The first thing is that we don't have a specialized hospital. We are a relatively small country, scattered over quite a long area. Centralizing resources into one point would cause us more difficulties than it would solve problems.
We look for specialist services in our particular area. There are people who are skilled in psychology and counselling scattered all over the country. We go through each of those who have the capability to provide that type of care and ask them to undertake contract work for us with our veterans.
If there's no one in the local area of the veteran, we will pay the veteran's travel to counselling. Usually it will be on a weekly or a fortnightly basis until they get to a position where they are quite stable and the treatment is complete. So the treatment is either available in the local community or we transport the person there.
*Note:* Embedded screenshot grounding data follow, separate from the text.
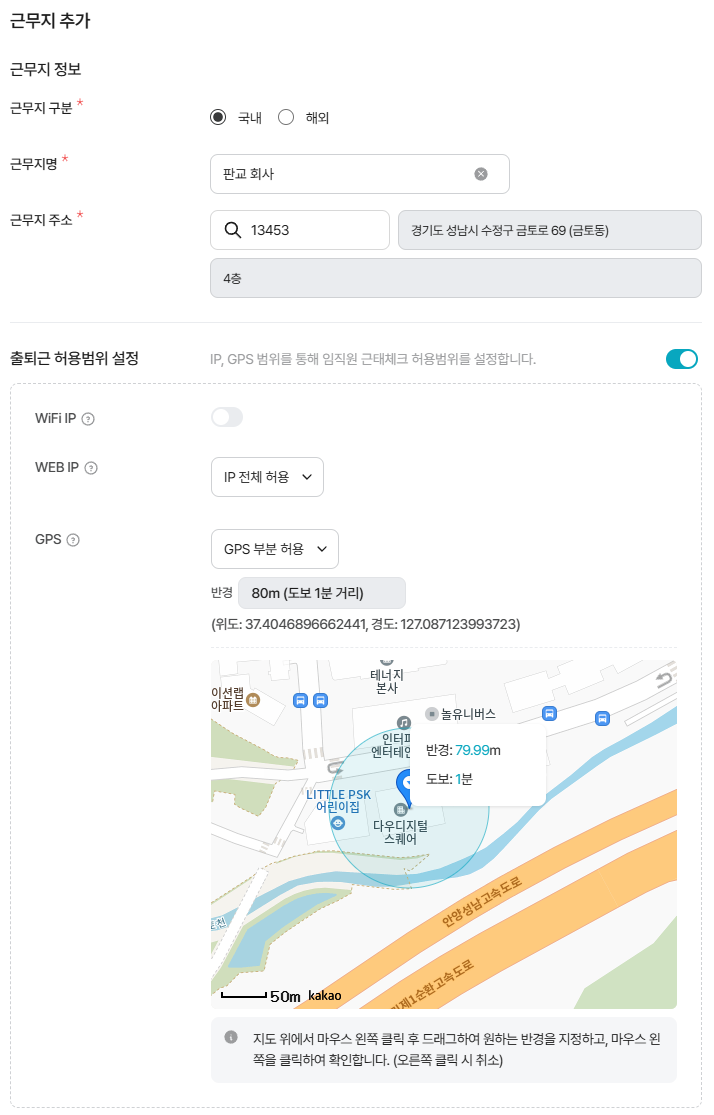Select the 해외 radio button
Viewport: 714px width, 1115px height.
pyautogui.click(x=286, y=117)
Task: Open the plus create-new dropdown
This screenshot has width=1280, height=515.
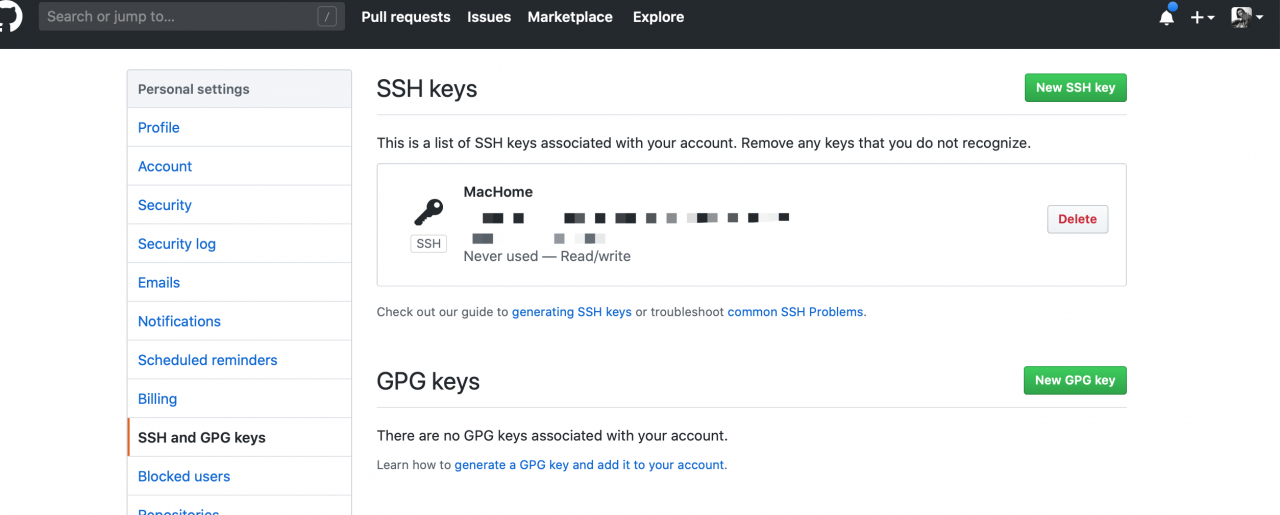Action: tap(1202, 17)
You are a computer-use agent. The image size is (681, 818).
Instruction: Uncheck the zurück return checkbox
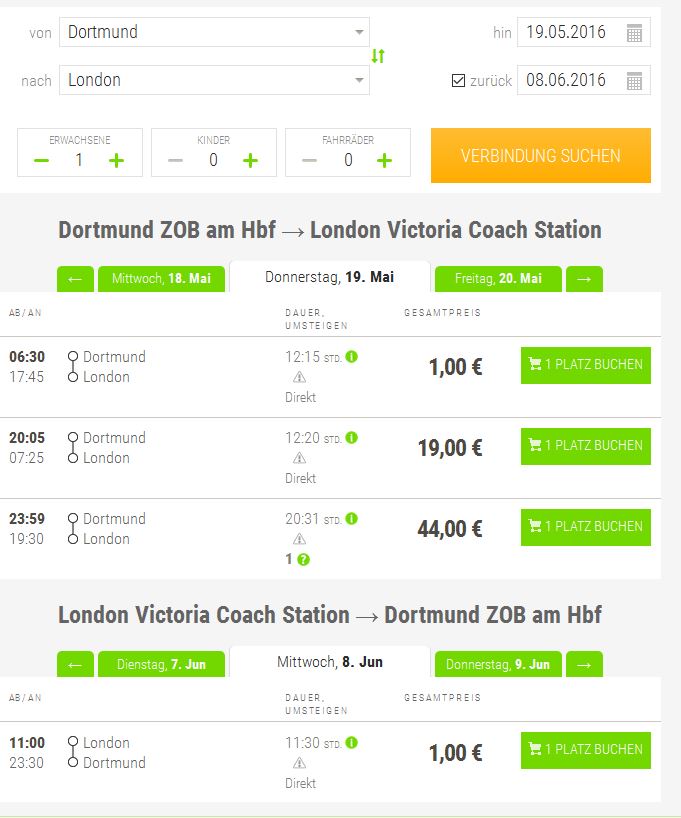(x=458, y=80)
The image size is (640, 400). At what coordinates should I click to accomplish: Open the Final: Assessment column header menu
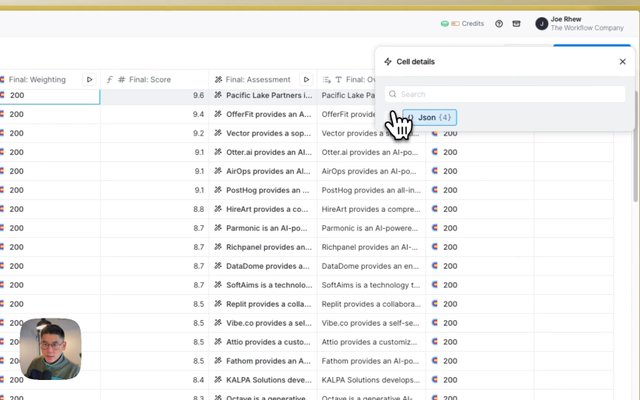point(258,79)

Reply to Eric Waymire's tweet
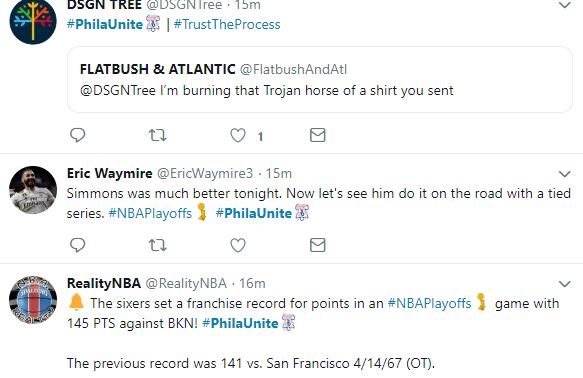(78, 245)
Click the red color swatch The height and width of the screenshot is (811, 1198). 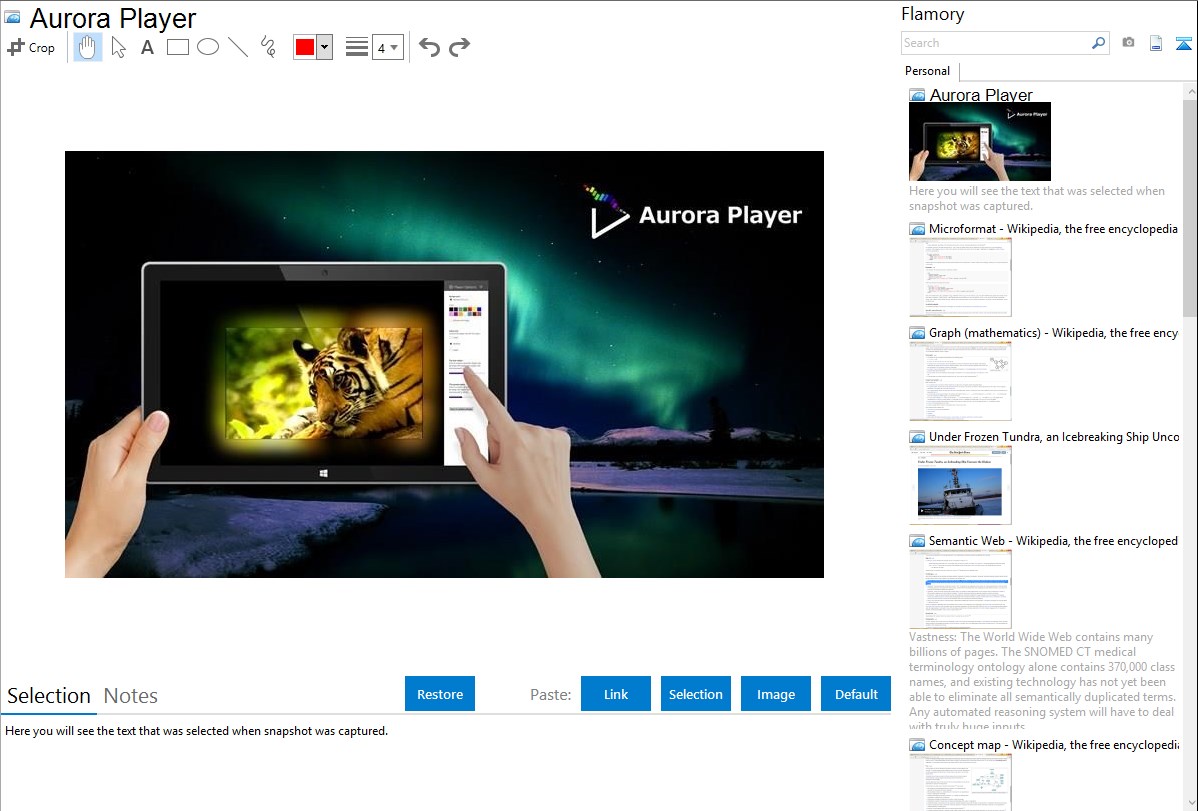[x=305, y=47]
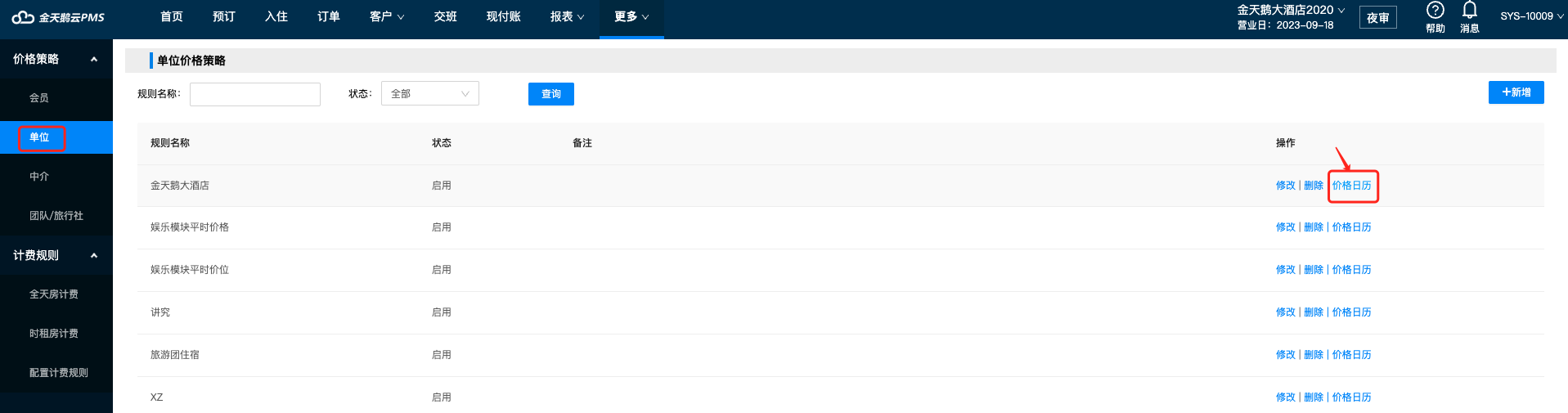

I am quite a fan of keeping people at home. We used to have places where we would send people who had, for example, addictions to alcohol or drugs. We would send them to an institution. They would get cured in the institution, but when they left and went back to their home environment, there were other pressures on them. We found that the percentage of people who were staying cured was much less than among those who were being treated in their homes.
Nearly all of the alcohol and drug addiction services today treat people at home. They go to services in their local community. If you keep people at home, where their family is around and all the other support services are around them, the changes they make in their lives are in their home environment. So when the treatment is finished, they continue on in their home environment and there's no transition problem.